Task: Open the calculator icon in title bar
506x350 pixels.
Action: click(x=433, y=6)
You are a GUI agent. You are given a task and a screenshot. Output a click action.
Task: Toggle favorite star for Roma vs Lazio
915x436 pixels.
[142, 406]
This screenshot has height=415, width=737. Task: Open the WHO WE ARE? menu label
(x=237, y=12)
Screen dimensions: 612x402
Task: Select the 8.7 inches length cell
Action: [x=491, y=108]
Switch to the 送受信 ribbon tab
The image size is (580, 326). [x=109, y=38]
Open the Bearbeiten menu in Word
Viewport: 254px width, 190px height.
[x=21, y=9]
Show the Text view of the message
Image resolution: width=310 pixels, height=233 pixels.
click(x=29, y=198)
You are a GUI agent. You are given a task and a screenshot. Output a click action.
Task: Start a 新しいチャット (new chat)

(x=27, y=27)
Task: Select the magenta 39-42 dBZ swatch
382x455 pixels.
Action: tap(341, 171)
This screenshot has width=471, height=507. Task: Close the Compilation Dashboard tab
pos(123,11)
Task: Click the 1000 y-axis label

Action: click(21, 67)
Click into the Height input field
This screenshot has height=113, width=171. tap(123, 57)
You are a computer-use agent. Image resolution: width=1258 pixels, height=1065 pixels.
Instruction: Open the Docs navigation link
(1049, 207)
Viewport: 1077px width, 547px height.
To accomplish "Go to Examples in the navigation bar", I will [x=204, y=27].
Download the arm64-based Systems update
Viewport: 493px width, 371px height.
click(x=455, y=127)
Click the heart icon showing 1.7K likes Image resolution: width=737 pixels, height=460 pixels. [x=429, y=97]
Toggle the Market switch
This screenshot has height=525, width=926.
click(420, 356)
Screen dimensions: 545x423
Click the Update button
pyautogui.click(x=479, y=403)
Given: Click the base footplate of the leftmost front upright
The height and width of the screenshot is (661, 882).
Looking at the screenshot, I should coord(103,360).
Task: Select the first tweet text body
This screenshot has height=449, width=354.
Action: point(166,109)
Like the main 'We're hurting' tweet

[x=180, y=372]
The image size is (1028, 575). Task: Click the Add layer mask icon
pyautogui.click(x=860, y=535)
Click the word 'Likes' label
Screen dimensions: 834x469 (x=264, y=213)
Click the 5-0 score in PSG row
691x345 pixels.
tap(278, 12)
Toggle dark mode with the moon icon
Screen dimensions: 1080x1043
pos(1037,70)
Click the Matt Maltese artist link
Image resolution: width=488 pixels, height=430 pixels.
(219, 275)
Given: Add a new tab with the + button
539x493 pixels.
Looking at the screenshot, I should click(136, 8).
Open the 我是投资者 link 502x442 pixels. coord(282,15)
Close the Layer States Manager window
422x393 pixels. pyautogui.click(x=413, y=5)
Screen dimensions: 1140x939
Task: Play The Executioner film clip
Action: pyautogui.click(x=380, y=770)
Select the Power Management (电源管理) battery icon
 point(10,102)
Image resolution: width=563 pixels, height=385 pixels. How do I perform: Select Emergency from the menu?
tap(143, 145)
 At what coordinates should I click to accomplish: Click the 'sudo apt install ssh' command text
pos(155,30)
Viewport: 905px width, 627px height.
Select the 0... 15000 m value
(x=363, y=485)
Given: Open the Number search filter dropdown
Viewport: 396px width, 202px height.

Task brief
Using the exact wording, transcribe all the records above.

Solution to this problem
Task: Open the calculator icon in title bar
506x350 pixels.
Action: click(x=433, y=6)
You are a GUI agent. You are given a task and a screenshot. Output a click action.
Task: Toggle favorite star for Roma vs Lazio
915x436 pixels.
[142, 406]
This screenshot has height=415, width=737. Task: Open the WHO WE ARE? menu label
(x=237, y=12)
Screen dimensions: 612x402
Task: Select the 8.7 inches length cell
Action: [x=491, y=108]
Switch to the 送受信 ribbon tab
The image size is (580, 326). [x=109, y=38]
Open the Bearbeiten menu in Word
Viewport: 254px width, 190px height.
[x=21, y=9]
Show the Text view of the message
Image resolution: width=310 pixels, height=233 pixels.
click(x=29, y=198)
You are a GUI agent. You are given a task and a screenshot. Output a click action.
Task: Start a 新しいチャット (new chat)

(x=27, y=27)
Task: Select the magenta 39-42 dBZ swatch
382x455 pixels.
Action: tap(341, 171)
This screenshot has width=471, height=507. Task: Close the Compilation Dashboard tab
pos(123,11)
Task: Click the 1000 y-axis label

Action: click(21, 67)
Click into the Height input field
This screenshot has height=113, width=171. tap(123, 57)
You are a computer-use agent. Image resolution: width=1258 pixels, height=1065 pixels.
Instruction: Open the Docs navigation link
(1049, 207)
Viewport: 1077px width, 547px height.
To accomplish "Go to Examples in the navigation bar", I will [x=204, y=27].
Download the arm64-based Systems update
Viewport: 493px width, 371px height.
click(x=455, y=127)
Click the heart icon showing 1.7K likes Image resolution: width=737 pixels, height=460 pixels. [x=429, y=97]
Toggle the Market switch
This screenshot has height=525, width=926.
click(420, 356)
Screen dimensions: 545x423
Click the Update button
pyautogui.click(x=479, y=403)
Given: Click the base footplate of the leftmost front upright
The height and width of the screenshot is (661, 882).
Looking at the screenshot, I should coord(103,360).
Task: Select the first tweet text body
This screenshot has height=449, width=354.
Action: point(166,109)
Like the main 'We're hurting' tweet

[x=180, y=372]
The image size is (1028, 575). Task: Click the Add layer mask icon
pyautogui.click(x=860, y=535)
Click the word 'Likes' label
Screen dimensions: 834x469 (x=264, y=213)
Click the 5-0 score in PSG row
691x345 pixels.
tap(278, 12)
Toggle dark mode with the moon icon
Screen dimensions: 1080x1043
pos(1037,70)
Click the Matt Maltese artist link
Image resolution: width=488 pixels, height=430 pixels.
(219, 275)
Given: Add a new tab with the + button
539x493 pixels.
Looking at the screenshot, I should click(136, 8).
Open the 我是投资者 link 502x442 pixels. coord(282,15)
Close the Layer States Manager window
422x393 pixels. pyautogui.click(x=413, y=5)
Screen dimensions: 1140x939
Task: Play The Executioner film clip
Action: pyautogui.click(x=380, y=770)
Select the Power Management (电源管理) battery icon
 point(10,102)
Image resolution: width=563 pixels, height=385 pixels. How do I perform: Select Emergency from the menu?
tap(143, 145)
 At what coordinates should I click to accomplish: Click the 'sudo apt install ssh' command text
pos(155,30)
Viewport: 905px width, 627px height.
Select the 0... 15000 m value
(x=363, y=485)
Given: Open the Number search filter dropdown
Viewport: 396px width, 202px height.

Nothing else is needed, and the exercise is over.